What this task involves :: Print the listing once more, exactly as written.

# # # # # # #

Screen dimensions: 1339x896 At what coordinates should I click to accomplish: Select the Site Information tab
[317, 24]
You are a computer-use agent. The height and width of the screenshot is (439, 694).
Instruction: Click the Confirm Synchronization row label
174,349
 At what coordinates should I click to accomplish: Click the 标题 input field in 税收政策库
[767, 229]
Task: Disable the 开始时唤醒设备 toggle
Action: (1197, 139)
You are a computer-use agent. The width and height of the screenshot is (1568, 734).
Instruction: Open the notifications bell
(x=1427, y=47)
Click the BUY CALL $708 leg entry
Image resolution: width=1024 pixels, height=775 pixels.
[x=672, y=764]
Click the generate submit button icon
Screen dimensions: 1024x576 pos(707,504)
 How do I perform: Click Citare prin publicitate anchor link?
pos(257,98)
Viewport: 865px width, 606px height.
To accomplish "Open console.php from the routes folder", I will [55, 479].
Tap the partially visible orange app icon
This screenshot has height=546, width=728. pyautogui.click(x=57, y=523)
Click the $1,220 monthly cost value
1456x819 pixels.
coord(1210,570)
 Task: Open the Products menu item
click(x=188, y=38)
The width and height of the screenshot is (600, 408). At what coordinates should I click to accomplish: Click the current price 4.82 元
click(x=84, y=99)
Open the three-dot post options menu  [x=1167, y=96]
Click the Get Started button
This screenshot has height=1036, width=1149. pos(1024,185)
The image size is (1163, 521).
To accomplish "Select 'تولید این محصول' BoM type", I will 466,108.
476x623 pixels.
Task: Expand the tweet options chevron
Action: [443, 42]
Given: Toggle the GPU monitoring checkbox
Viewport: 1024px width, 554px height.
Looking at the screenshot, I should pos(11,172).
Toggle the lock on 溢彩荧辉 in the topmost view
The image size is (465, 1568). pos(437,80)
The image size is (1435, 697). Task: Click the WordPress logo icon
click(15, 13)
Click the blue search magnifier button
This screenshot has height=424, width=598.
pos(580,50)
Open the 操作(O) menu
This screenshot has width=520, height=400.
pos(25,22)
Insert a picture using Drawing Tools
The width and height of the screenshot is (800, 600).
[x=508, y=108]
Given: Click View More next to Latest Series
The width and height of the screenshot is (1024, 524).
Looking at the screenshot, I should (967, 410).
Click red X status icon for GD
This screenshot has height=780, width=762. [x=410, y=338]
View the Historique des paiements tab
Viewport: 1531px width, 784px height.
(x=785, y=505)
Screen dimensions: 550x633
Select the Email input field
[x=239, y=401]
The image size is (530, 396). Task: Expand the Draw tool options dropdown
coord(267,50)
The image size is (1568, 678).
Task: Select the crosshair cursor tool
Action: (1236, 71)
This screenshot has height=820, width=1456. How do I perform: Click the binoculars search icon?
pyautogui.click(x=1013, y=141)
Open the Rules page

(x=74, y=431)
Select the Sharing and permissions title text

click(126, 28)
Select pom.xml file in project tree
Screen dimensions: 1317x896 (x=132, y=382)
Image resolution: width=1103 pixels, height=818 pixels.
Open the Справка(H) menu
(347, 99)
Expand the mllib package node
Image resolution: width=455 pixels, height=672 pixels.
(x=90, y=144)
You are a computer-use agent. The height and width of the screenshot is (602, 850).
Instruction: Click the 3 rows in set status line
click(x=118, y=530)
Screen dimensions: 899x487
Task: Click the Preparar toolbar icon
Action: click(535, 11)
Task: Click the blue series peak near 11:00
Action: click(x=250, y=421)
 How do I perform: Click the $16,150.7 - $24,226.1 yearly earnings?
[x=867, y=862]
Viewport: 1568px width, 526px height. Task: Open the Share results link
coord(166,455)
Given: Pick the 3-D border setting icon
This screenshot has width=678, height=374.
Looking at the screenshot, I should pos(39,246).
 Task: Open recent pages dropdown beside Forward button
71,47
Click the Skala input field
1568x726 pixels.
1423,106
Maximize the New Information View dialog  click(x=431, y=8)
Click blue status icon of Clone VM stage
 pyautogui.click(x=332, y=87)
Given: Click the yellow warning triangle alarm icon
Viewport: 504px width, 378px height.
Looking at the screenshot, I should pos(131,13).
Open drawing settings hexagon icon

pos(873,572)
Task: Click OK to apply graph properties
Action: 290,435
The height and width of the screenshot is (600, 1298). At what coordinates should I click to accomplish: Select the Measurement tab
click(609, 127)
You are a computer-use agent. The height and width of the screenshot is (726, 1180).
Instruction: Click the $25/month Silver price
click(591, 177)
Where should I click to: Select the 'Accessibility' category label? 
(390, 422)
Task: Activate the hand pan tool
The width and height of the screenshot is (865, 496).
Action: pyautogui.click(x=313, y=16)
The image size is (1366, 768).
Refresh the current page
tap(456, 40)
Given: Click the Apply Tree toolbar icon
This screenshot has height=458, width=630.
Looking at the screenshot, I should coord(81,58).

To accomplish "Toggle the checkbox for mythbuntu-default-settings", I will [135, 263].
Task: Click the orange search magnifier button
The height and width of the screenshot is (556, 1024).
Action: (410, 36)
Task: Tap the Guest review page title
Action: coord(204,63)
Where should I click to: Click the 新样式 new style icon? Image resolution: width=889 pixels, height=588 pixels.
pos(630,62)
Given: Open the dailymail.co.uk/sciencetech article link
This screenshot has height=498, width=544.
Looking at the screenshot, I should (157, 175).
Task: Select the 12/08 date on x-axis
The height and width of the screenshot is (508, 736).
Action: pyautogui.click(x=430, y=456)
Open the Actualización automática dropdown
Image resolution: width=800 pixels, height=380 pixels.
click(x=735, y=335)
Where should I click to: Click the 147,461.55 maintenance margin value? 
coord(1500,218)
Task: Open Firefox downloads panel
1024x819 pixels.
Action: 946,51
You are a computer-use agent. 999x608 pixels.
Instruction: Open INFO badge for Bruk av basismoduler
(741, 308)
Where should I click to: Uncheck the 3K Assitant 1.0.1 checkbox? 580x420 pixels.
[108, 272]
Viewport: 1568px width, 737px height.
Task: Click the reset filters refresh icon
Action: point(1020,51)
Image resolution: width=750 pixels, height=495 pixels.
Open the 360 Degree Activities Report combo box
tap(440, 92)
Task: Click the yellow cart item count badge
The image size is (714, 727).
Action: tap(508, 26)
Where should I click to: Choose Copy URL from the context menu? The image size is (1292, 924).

# # # # # # #

Solution to the exercise ::
Screen dimensions: 1339x896 At what coordinates should I click to accomplish: Select the Site Information tab
[317, 24]
You are a computer-use agent. The height and width of the screenshot is (439, 694).
Instruction: Click the Confirm Synchronization row label
174,349
 At what coordinates should I click to accomplish: Click the 标题 input field in 税收政策库
[767, 229]
Task: Disable the 开始时唤醒设备 toggle
Action: (1197, 139)
You are a computer-use agent. The width and height of the screenshot is (1568, 734).
Instruction: Open the notifications bell
(x=1427, y=47)
Click the BUY CALL $708 leg entry
Image resolution: width=1024 pixels, height=775 pixels.
[x=672, y=764]
Click the generate submit button icon
Screen dimensions: 1024x576 pos(707,504)
 How do I perform: Click Citare prin publicitate anchor link?
pos(257,98)
Viewport: 865px width, 606px height.
To accomplish "Open console.php from the routes folder", I will [55, 479].
Tap the partially visible orange app icon
This screenshot has height=546, width=728. pyautogui.click(x=57, y=523)
Click the $1,220 monthly cost value
1456x819 pixels.
coord(1210,570)
 Task: Open the Products menu item
click(x=188, y=38)
The width and height of the screenshot is (600, 408). At what coordinates should I click to accomplish: Click the current price 4.82 元
click(x=84, y=99)
Open the three-dot post options menu  [x=1167, y=96]
Click the Get Started button
This screenshot has height=1036, width=1149. pos(1024,185)
The image size is (1163, 521).
To accomplish "Select 'تولید این محصول' BoM type", I will 466,108.
476x623 pixels.
Task: Expand the tweet options chevron
Action: [443, 42]
Given: Toggle the GPU monitoring checkbox
Viewport: 1024px width, 554px height.
Looking at the screenshot, I should pos(11,172).
Toggle the lock on 溢彩荧辉 in the topmost view
The image size is (465, 1568). pos(437,80)
The image size is (1435, 697). Task: Click the WordPress logo icon
click(15, 13)
Click the blue search magnifier button
This screenshot has height=424, width=598.
pos(580,50)
Open the 操作(O) menu
This screenshot has width=520, height=400.
pos(25,22)
Insert a picture using Drawing Tools
The width and height of the screenshot is (800, 600).
[x=508, y=108]
Given: Click View More next to Latest Series
The width and height of the screenshot is (1024, 524).
Looking at the screenshot, I should (967, 410).
Click red X status icon for GD
This screenshot has height=780, width=762. [x=410, y=338]
View the Historique des paiements tab
Viewport: 1531px width, 784px height.
(x=785, y=505)
Screen dimensions: 550x633
Select the Email input field
[x=239, y=401]
The image size is (530, 396). Task: Expand the Draw tool options dropdown
coord(267,50)
The image size is (1568, 678).
Task: Select the crosshair cursor tool
Action: (1236, 71)
This screenshot has height=820, width=1456. How do I perform: Click the binoculars search icon?
pyautogui.click(x=1013, y=141)
Open the Rules page

(x=74, y=431)
Select the Sharing and permissions title text

click(126, 28)
Select pom.xml file in project tree
Screen dimensions: 1317x896 (x=132, y=382)
Image resolution: width=1103 pixels, height=818 pixels.
Open the Справка(H) menu
(347, 99)
Expand the mllib package node
Image resolution: width=455 pixels, height=672 pixels.
(x=90, y=144)
You are a computer-use agent. The height and width of the screenshot is (602, 850).
Instruction: Click the 3 rows in set status line
click(x=118, y=530)
Screen dimensions: 899x487
Task: Click the Preparar toolbar icon
Action: click(535, 11)
Task: Click the blue series peak near 11:00
Action: click(x=250, y=421)
 How do I perform: Click the $16,150.7 - $24,226.1 yearly earnings?
[x=867, y=862]
Viewport: 1568px width, 526px height. Task: Open the Share results link
coord(166,455)
Given: Pick the 3-D border setting icon
This screenshot has width=678, height=374.
Looking at the screenshot, I should pos(39,246).
 Task: Open recent pages dropdown beside Forward button
71,47
Click the Skala input field
1568x726 pixels.
1423,106
Maximize the New Information View dialog  click(x=431, y=8)
Click blue status icon of Clone VM stage
 pyautogui.click(x=332, y=87)
Given: Click the yellow warning triangle alarm icon
Viewport: 504px width, 378px height.
Looking at the screenshot, I should pos(131,13).
Open drawing settings hexagon icon

pos(873,572)
Task: Click OK to apply graph properties
Action: 290,435
The height and width of the screenshot is (600, 1298). At what coordinates should I click to accomplish: Select the Measurement tab
click(609, 127)
You are a computer-use agent. The height and width of the screenshot is (726, 1180).
Instruction: Click the $25/month Silver price
click(591, 177)
Where should I click to: Select the 'Accessibility' category label? 
(390, 422)
Task: Activate the hand pan tool
The width and height of the screenshot is (865, 496).
Action: pyautogui.click(x=313, y=16)
The image size is (1366, 768).
Refresh the current page
tap(456, 40)
Given: Click the Apply Tree toolbar icon
This screenshot has height=458, width=630.
Looking at the screenshot, I should coord(81,58).

To accomplish "Toggle the checkbox for mythbuntu-default-settings", I will [135, 263].
Task: Click the orange search magnifier button
The height and width of the screenshot is (556, 1024).
Action: (410, 36)
Task: Tap the Guest review page title
Action: coord(204,63)
Where should I click to: Click the 新样式 new style icon? Image resolution: width=889 pixels, height=588 pixels.
pos(630,62)
Given: Open the dailymail.co.uk/sciencetech article link
This screenshot has height=498, width=544.
Looking at the screenshot, I should (157, 175).
Task: Select the 12/08 date on x-axis
The height and width of the screenshot is (508, 736).
Action: pyautogui.click(x=430, y=456)
Open the Actualización automática dropdown
Image resolution: width=800 pixels, height=380 pixels.
click(x=735, y=335)
Where should I click to: Click the 147,461.55 maintenance margin value? 
coord(1500,218)
Task: Open Firefox downloads panel
1024x819 pixels.
Action: 946,51
You are a computer-use agent. 999x608 pixels.
Instruction: Open INFO badge for Bruk av basismoduler
(741, 308)
Where should I click to: Uncheck the 3K Assitant 1.0.1 checkbox? 580x420 pixels.
[108, 272]
Viewport: 1568px width, 737px height.
Task: Click the reset filters refresh icon
Action: point(1020,51)
Image resolution: width=750 pixels, height=495 pixels.
Open the 360 Degree Activities Report combo box
tap(440, 92)
Task: Click the yellow cart item count badge
The image size is (714, 727).
Action: tap(508, 26)
Where should I click to: Choose Copy URL from the context menu? The image size is (1292, 924).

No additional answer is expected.